> **Aim**: In the message on issue 168, how does it say SwA could specify typing for external references?

> **Document**:

——————————

RE: issue 168 proposal: xsi:type of external references in Encoding

 Andrew,
 I think you hit the point exactly with your analysis.
 My opinion, in terms of your analysis, can be summarized as the
following:
 I believe in 1a. I'm willing to bend a bit by actually allowing
external references (like to attachments etc), the graph still
being closed and deserialized in its wholeness.
 Because I'd allow external references, I see the typing
information for the referred data as being provided by the
resolving process in an implementation-specific or
third-party-specified way (for example a .net impl could guess
depending on the filename extension, and SwA could specify typing
according to MIME types of the attachments).
 Unfortunately, this 1a or 1b/2 view of SOAP Data Model and
Encoding is a majority vote thing, I guess, not likely to end
with consensus.
 Best regards,

                   Jacek Kopecky

                   Senior Architect, Systinet (formerly Idoox)
                   http://www.systinet.com/



On Wed, 12 Dec 2001, Andrew Layman wrote:

 > I've just read all of this thread again.
 >
 > There are several issues raised in it.

——————————

> **Listed entries**:
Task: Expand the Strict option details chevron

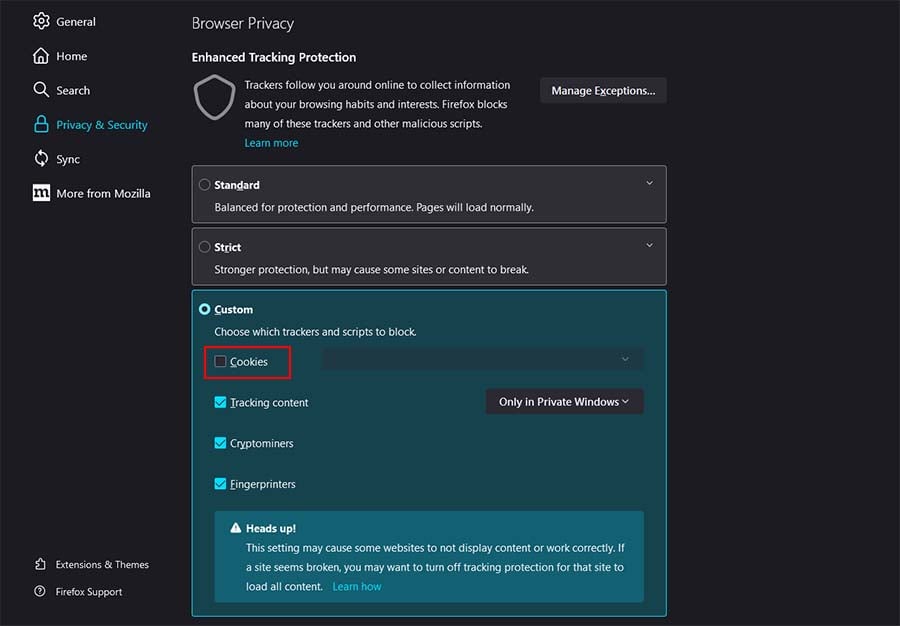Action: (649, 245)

——————————

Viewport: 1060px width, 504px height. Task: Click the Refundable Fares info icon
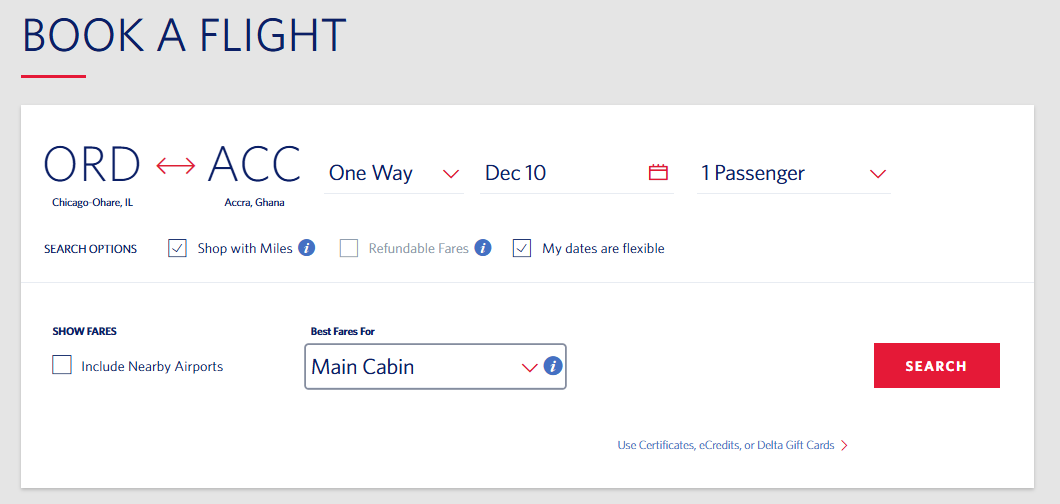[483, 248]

——————————

> **Result**: SwA could specify typing according to the MIME types of the attachments.